In a 2017 speech at Hillsdale College, the Claremont Institute’s Christopher Caldwell declared that if “we were to use traditional measures for understanding leaders, which involve the defense of borders and national flourishing, Putin would count as the pre-eminent statesman of our time.” In Caldwell’s words, Putin “is not the president of a feminist NGO. He is not a transgender-rights activist. He is not an ombudsman appointed by the United Nations to make and deliver slide shows about green energy.”

In 2021, The American Conservative’s Rod Dreher praised a Putin speech condemning the West and said that Putin and Hungary’s Viktor Orban were “completely clear and completely correct on the society-destroying nature of wokeness and postliberal leftism.” (It should be noted that Dreher has nonetheless unequivocally condemned Putin’s invasion.) A 2022 exchange between Steve Bannon and Erik Prince, the founder of private military contractor Blackwater, was even more illustrative. Bannon hosted Prince on his podcast shortly after Putin’s invasion and proclaimed Putin “anti-woke.” Prince replied supportively that the people of Russia “still know which bathroom to use.” And Bannon kept the thought alive, asking, “How many genders are there in Russia?”

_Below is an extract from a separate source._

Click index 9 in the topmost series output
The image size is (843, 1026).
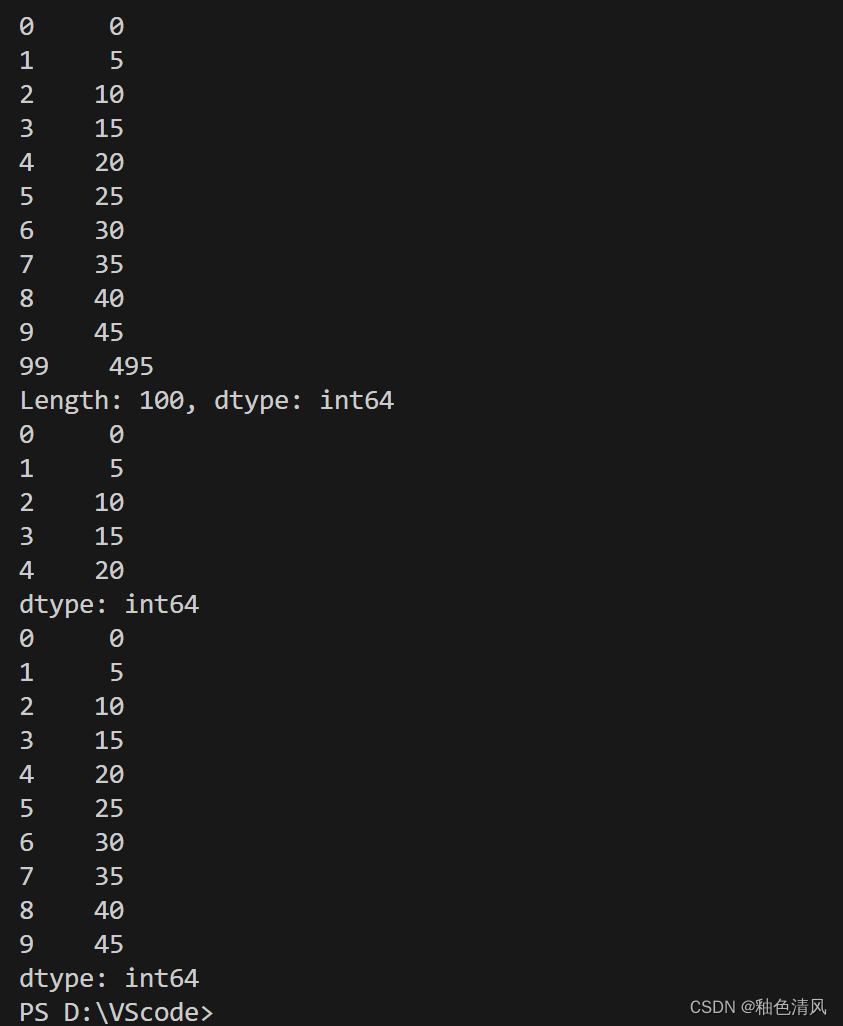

Jordan Peterson, meanwhile, went so far as to imply that Russia’s aggressive attack may have been merely self-defense against the threat of Western cultural decadence. The culture war, he mused, may be “serious enough to increase the probability that Russia, say, will be motivated to invade and potentially incapacitate Ukraine merely to keep the pathological West out of that country, which is a key part of the historically Russian sphere of influence.”

There is an old saying: The enemy of my enemy is my friend. Ideally, the phrase means that Americans set aside their domestic differences to address foreign threats to the nation. But in this hyper-polarized era, the far right gets this equation precisely backward. They are aiding Vladimir Putin because they see him, too, as opposed to their domestic enemies.

Before the war, MAGA’s combination of hostility toward Ukraine and admiration of Putin created a very particular narrative: Rugged, manly, traditional Russia was physically and spiritually stronger than the liberalizing West, and it would roll over Ukraine with only token resistance. Indeed, before the war, Ted Cruz shared a tweet in which he contrasted Russian and American military ads. The U.S. ad, he claimed, showed our military to be “woke” and “emasculated.” But the Russian ad reeked of masculine aggression. How could the West — let alone tiny Ukraine — stand against such manly men?